In my experience, there are many reasons why someone will refuse to go to couples therapy with their partner. In many cases, therapy is a last-ditch effort to save the relationship, and sometimes I’m contacted after it’s too late. Usually after one person in the relationship makes a decision to move on, there’s nothing that can be done to change their mind. For those couples that aren’t on the brink, however, a partner may have negative preconceived ideas about therapy, be unwilling to “expose” themselves to strangers, or feel that therapy is something for you, rather than for them, because you’re the one who needs to work through your stuff.I frequently tell people that if your partner isn’t interested in coming to therapy with you, there are still things we can work through to help support you in your relationship. Some of these things may be about communicating your needs to a partner who you feel isn’t as invested in the relationship as you are, or developing appropriate boundaries for yourself in a relationship where you feel blamed or overly responsible for the dominant dynamic. Your partner may not like feeling vulnerable in front of people, and if this is the case it’s also likely an issue in your relationship. There are things therapy can offer you, individually, to help you understand and work with a partner who is very protective of their inner world.

The bottom line is that we can’t make our partners do something they don’t want to do. If it’s not too late, and your partner flat out refuses to go to couples therapy, you need to reconcile with this fact and decide for yourself if it’s something that’s a deal breaker, or if you’re willing to do some work on your own. In the end, this is all you can do.

Deb Hirschhorn, PhD: Some partners are willing to come. Others are reluctant. When you’re thinking about first seeking couples therapy, it’s often as simple as that.If you feel like your relationship will benefit from couples therapy, but your partner is hesitant about attending with you, here are two approaches I recommend:

  1. Say, “This is not for blame. It is so the therapist gets to meet both of us.” This statement may work if your partner feels like you are dragging them into a therapy session so that you can figure out who is to blame, or if they have an ill-conceived notion of therapy in general. Couples therapy is not about who is right and who is wrong. It is about giving you what you need to work on developing a stronger partnership.
  2. Or say, “The therapist will want your side.” In fact, I use this statement all the time. I say, “Please tell your partner that I would like his/her input and to hear his/her side.” That usually works.

Jeffrey Kaplan, MA, LMFT: Everyone has different beliefs about what therapy is. The notion that you may be bringing very serious and personal issues to a stranger may certainly make many partners relatively reluctant to enter into sessions. In particular, men tend to have a lot of resistance to therapy, as it may confront their belief that they are problem solvers who don’t need help. Simply entering into therapy may be a sign that they are admitting failure, and may prove to be too much to manage.

A potential way around this is to be very upfront with both your partner and the therapist.

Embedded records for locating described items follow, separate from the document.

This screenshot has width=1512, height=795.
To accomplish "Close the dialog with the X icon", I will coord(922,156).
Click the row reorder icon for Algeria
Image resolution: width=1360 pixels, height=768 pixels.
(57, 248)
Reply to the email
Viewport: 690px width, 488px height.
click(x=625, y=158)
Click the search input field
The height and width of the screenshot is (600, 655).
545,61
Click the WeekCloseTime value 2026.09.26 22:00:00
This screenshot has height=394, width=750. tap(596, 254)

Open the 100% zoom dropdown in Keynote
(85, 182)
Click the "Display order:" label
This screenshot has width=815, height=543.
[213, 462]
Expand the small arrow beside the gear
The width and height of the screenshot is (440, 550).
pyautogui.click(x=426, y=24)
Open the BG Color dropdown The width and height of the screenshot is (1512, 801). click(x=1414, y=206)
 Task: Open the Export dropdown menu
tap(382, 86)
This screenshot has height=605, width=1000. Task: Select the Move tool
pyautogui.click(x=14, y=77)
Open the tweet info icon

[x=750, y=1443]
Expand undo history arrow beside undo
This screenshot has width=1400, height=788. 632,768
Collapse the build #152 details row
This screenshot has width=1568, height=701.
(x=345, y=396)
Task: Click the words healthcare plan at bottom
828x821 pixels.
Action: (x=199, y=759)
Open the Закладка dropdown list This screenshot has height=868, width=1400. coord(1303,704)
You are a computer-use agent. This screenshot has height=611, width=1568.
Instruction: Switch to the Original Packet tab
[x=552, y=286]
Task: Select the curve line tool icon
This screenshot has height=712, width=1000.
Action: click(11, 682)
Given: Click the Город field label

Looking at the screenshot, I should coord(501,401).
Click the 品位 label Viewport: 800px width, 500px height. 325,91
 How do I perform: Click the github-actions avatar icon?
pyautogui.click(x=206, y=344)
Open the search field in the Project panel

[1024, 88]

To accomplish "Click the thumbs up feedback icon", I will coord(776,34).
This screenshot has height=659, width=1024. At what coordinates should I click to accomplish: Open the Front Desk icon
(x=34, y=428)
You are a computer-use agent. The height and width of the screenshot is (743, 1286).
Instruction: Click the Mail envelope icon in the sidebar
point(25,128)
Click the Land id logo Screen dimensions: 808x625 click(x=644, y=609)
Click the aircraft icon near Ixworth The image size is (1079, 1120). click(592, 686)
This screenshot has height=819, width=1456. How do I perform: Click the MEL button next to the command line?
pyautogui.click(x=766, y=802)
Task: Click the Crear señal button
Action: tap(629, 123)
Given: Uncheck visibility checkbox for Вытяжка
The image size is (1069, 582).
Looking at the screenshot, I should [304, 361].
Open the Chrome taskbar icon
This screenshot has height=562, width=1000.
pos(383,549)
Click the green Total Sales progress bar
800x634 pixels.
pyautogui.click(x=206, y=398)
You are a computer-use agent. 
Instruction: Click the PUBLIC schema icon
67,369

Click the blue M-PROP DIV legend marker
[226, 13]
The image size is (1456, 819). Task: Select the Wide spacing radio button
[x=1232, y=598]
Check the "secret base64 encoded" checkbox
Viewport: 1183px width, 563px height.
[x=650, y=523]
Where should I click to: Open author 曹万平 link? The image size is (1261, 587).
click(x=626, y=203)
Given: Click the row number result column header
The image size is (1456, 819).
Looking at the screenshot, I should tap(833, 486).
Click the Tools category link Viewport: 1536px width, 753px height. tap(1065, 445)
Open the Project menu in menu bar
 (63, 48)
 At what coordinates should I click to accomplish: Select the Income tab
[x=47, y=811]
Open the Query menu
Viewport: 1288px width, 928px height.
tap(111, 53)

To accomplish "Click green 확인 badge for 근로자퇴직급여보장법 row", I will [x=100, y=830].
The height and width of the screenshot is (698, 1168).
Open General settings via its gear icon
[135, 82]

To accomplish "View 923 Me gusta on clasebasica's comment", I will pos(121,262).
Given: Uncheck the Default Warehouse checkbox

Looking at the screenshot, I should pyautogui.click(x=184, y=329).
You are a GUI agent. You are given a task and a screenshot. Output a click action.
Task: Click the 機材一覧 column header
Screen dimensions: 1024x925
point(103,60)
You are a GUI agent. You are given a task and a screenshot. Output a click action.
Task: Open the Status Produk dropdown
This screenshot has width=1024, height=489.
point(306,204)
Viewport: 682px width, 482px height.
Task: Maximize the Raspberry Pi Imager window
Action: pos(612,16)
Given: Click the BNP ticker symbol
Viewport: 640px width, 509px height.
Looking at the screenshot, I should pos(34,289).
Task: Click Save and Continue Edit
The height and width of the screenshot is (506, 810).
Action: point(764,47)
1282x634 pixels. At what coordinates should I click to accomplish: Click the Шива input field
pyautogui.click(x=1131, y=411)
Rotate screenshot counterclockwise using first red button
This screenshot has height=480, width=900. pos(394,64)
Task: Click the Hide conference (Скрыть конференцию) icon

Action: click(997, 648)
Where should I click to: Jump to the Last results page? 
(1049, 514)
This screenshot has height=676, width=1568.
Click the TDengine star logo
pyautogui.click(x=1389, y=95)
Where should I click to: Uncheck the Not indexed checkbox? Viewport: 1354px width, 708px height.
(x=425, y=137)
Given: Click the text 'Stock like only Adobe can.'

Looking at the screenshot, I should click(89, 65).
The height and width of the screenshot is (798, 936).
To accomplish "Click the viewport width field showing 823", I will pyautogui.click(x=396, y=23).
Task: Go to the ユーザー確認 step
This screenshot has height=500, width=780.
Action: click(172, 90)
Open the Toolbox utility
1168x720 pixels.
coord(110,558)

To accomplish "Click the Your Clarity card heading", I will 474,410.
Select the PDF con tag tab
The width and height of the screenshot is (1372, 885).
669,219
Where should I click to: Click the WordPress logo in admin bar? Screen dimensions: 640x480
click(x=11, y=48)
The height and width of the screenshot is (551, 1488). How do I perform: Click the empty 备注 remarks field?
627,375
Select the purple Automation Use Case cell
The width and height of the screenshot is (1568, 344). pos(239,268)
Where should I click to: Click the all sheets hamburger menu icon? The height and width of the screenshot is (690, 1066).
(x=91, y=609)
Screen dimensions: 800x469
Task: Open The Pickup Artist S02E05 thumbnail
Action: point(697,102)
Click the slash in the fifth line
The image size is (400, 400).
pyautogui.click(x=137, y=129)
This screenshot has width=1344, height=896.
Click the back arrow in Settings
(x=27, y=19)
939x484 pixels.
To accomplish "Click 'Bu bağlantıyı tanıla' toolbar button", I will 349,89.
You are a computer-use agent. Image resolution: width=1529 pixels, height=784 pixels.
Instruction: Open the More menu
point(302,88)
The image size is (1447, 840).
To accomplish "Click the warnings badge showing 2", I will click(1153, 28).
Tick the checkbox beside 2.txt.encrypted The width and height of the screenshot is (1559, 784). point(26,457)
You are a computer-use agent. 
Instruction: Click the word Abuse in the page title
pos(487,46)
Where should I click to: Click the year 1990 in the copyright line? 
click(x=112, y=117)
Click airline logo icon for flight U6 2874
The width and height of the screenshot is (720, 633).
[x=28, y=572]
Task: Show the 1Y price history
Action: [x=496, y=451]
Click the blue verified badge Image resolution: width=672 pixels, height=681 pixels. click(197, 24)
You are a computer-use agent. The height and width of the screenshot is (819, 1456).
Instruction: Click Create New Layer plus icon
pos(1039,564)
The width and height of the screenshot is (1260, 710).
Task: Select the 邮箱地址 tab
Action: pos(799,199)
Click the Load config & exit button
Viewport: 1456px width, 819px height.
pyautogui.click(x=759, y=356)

The therapist’s role is to help the couple solve their own issues. It is not to place blame, or pick sides, or to repair a relationship that is dysfunctional and toxic.

A quality couples therapist will capture the couple’s inner strengths and highlight ways that they are able to solve issues. The therapist may offer new tools and methods of coping with their experiences. However, a therapist may only provide a tool—it is up to the couple to use it. As a result, a reluctant partner may be pacified with the knowledge that he or she will still be the one solving their own issues, only with professional assistance.